**WORK INSTRUCTIONS**. Set the pictures aside and set down only the lines from the line holding "Image resolution: width=1568" through the end of the entries below, ends included.

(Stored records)
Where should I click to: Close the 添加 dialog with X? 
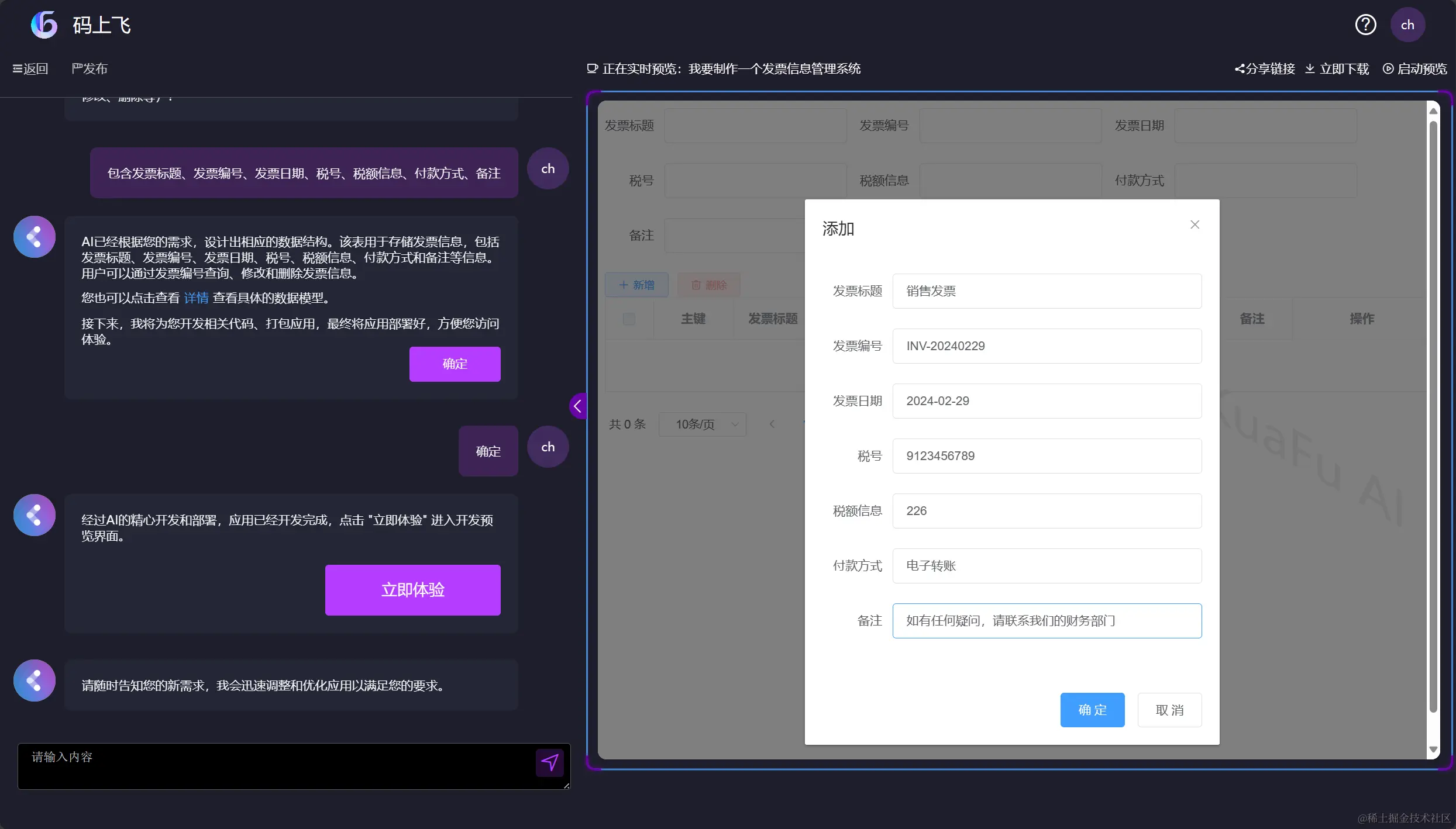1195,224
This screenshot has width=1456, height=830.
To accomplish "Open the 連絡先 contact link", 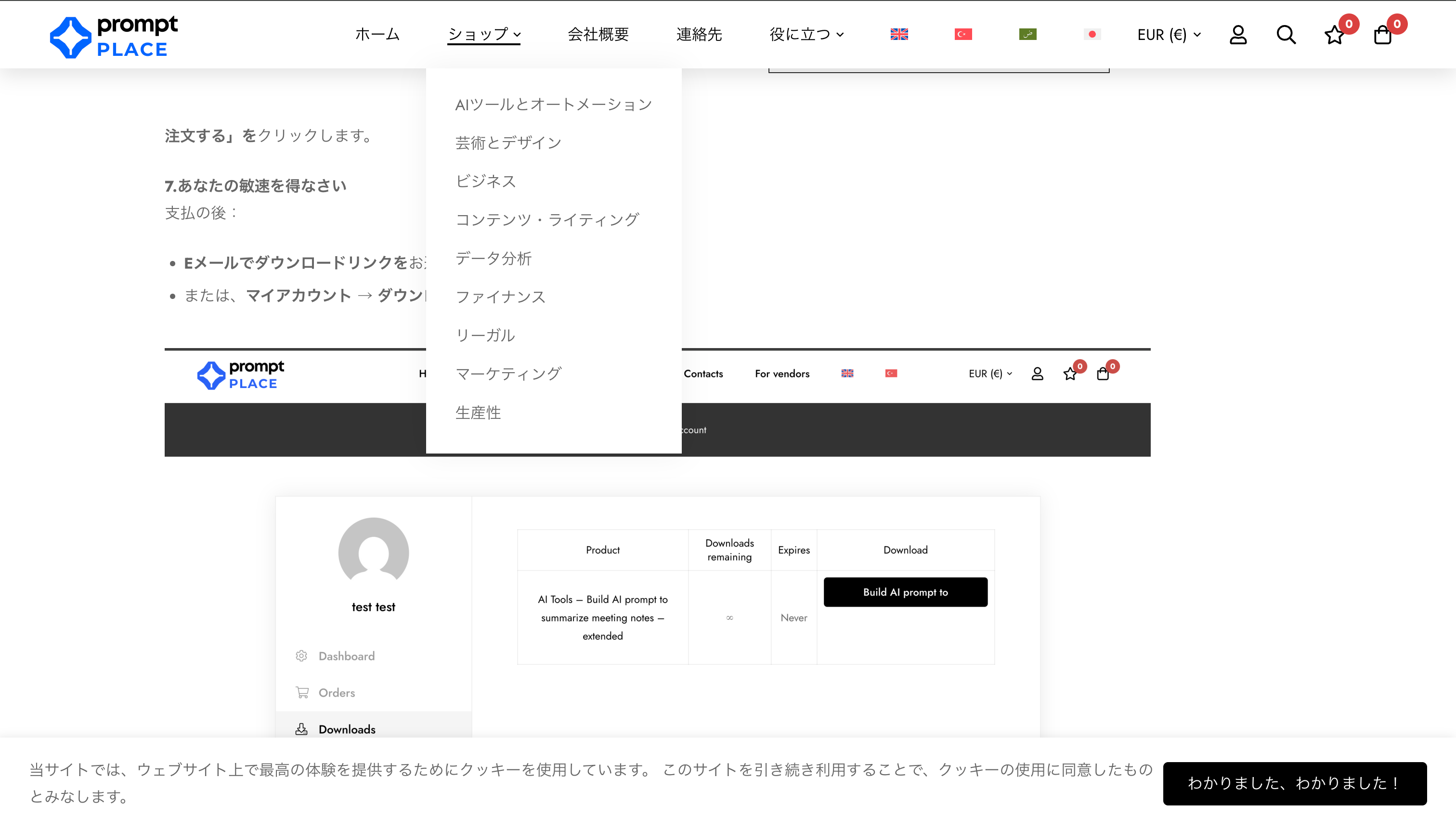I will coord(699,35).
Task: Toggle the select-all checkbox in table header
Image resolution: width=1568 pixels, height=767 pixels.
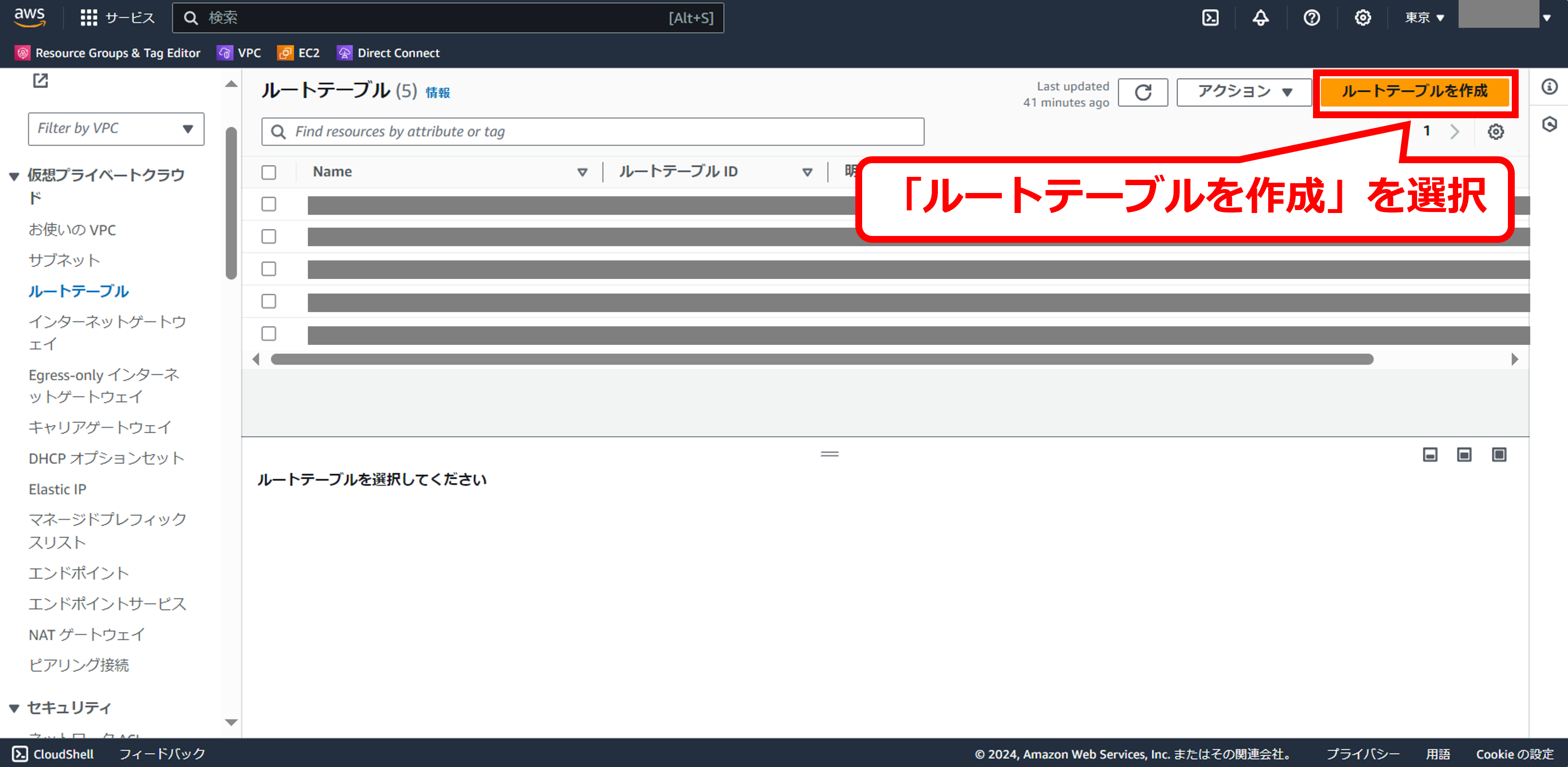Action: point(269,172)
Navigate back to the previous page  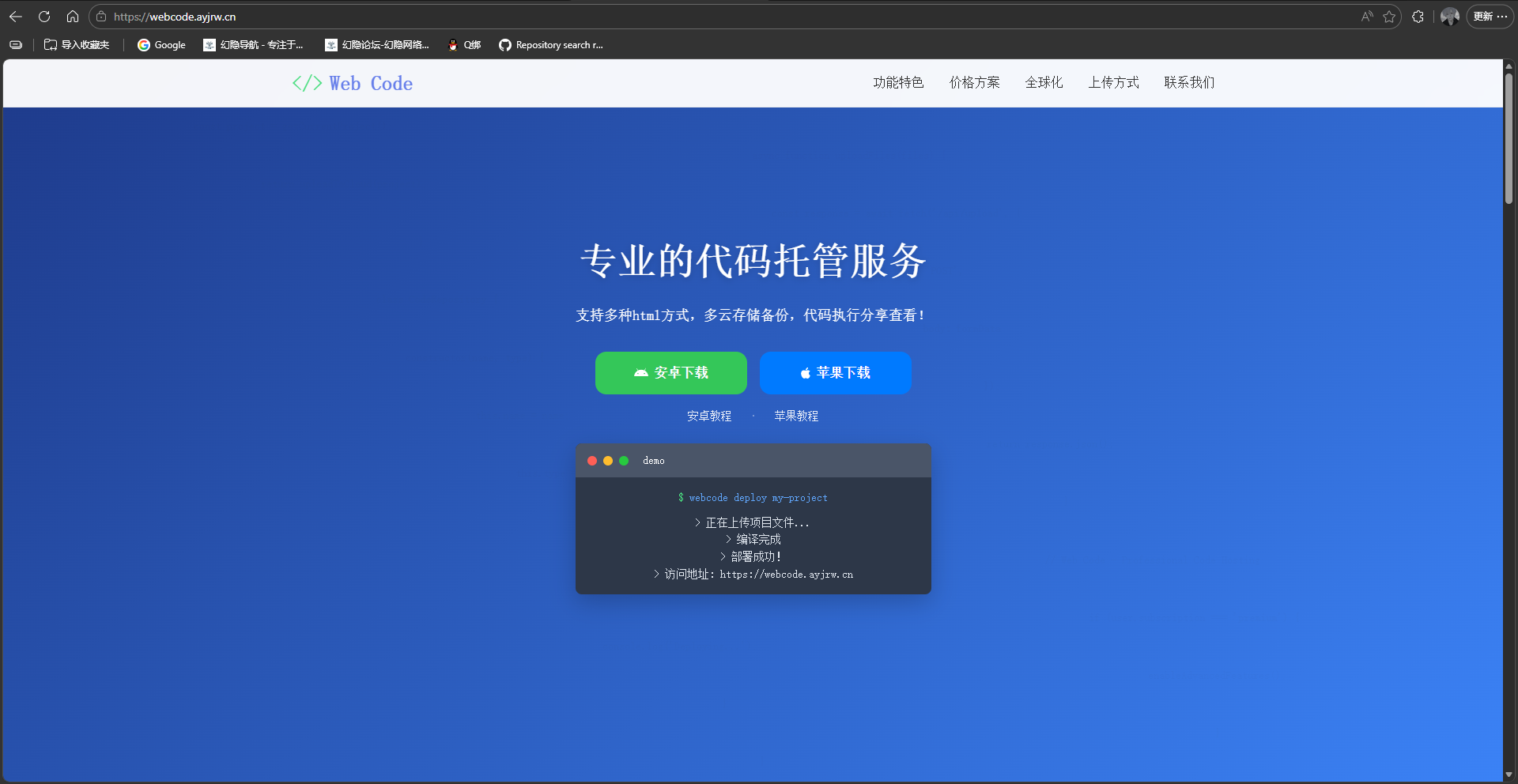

**THE COMPLETED TASK**.
Image resolution: width=1568 pixels, height=767 pixels.
Action: point(269,172)
Navigate back to the previous page  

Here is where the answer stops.